Analysis of the complete hydrolysis products of WSP showed that it contains a high amount (37.5) of galacturonic acid, equal to neutral sugars. The high content of galacturonic acid in WSP indicates that it is a polysaccharide with acidic properties and pectin character.

Pectin was partially hydrolyzed to obtain galacturone (40%). Chromatographic analysis of the products of hydrolysis of galacturone in an acidic environment and by enzymatic method showed that this substance consists mainly of galacturonic acid.

One of the main reasons for the increased interest in studying the chemical composition, properties and structure of plant-derived polysaccharides is the recent discovery that some polysaccharides exhibit physiological activity. These compounds have the ability to remove heavy metal ions and radionuclides from the body. They have a gastroprotective effect and have a positive effect on the endocrine and immune systems. Pectic substances are also widely used for technical purposes. They are used in the production of D-galacturonic acid, in geological drilling, in the textile industry, and in printing. Pectic substances are irreplaceable natural compounds due to a number of specific properties (gelling, complexing, etc.).

Currently, the development direction of chemical technologies is directed towards the complex use of plant-based raw materials. For these purposes, priority is given to the application and development of continuous and waste-free processes, while protecting the safety of the environment. Therefore, the development of waste-free or low-waste complex processing schemes for plant raw materials is very important and is the demand of the day.

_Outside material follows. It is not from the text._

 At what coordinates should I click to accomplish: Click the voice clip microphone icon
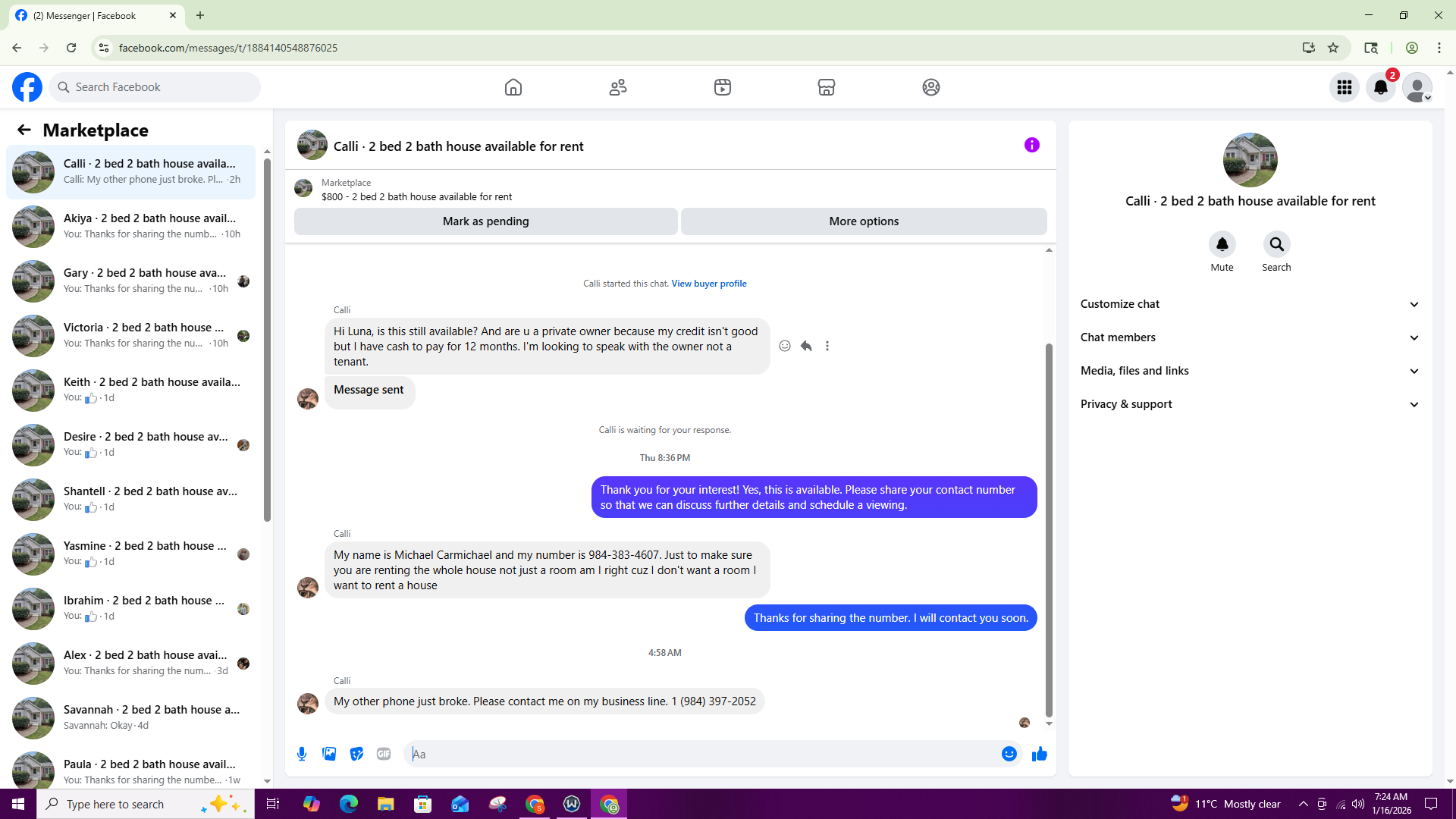point(302,754)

The results of the conducted research allow us to propose a complex processing scheme for hawthorn fruits, consisting of the following stages:

Obtaining total carotenes by extraction of fruits with diethyl ether. Separation of individual carotenes by chromatographic methods.

• 2.    Obtaining the total flavonoids from the sample residue by extraction with ethyl alcohol. Separation of individual flavonoids by chromatographic methods.

• 3.    Sequential extraction of water-soluble polysaccharides, pectin substances, A- and B-celluloses from the sample residue.

• 4.    Oil was obtained from hawthorn berries by extraction method (1.86%).

The physicochemical constants of the obtained oil (acid number -11.1, free fatty acid content 5.5, saponification number 238, peroxide number 1.04, iodine number 82.4, and nd – 1.4735) were determined.

Conclusion

As a result of the research, natural compounds belonging to various chemical classes were obtained from the fruits of oriental hawthorn by sequential extraction method: carotenoids, flavonoids, water-soluble acidic polysaccharides, pectin substances, A- and B-hemicelluloses. A method of complex processing of hawthorn fruits was proposed for the first time. The wide range of applications of carotenes, flavonoids and polysaccharides, as well as the inability to replace these substances with adequate other substances in most cases, allow us to characterize hawthorn fruits as an indispensable source of raw materials for obtaining food additives, medicines and technical means. The scheme presented in the research work is dedicated to solving a very important and urgent problem in the direction of waste-free or low-waste complex processing of plant raw materials.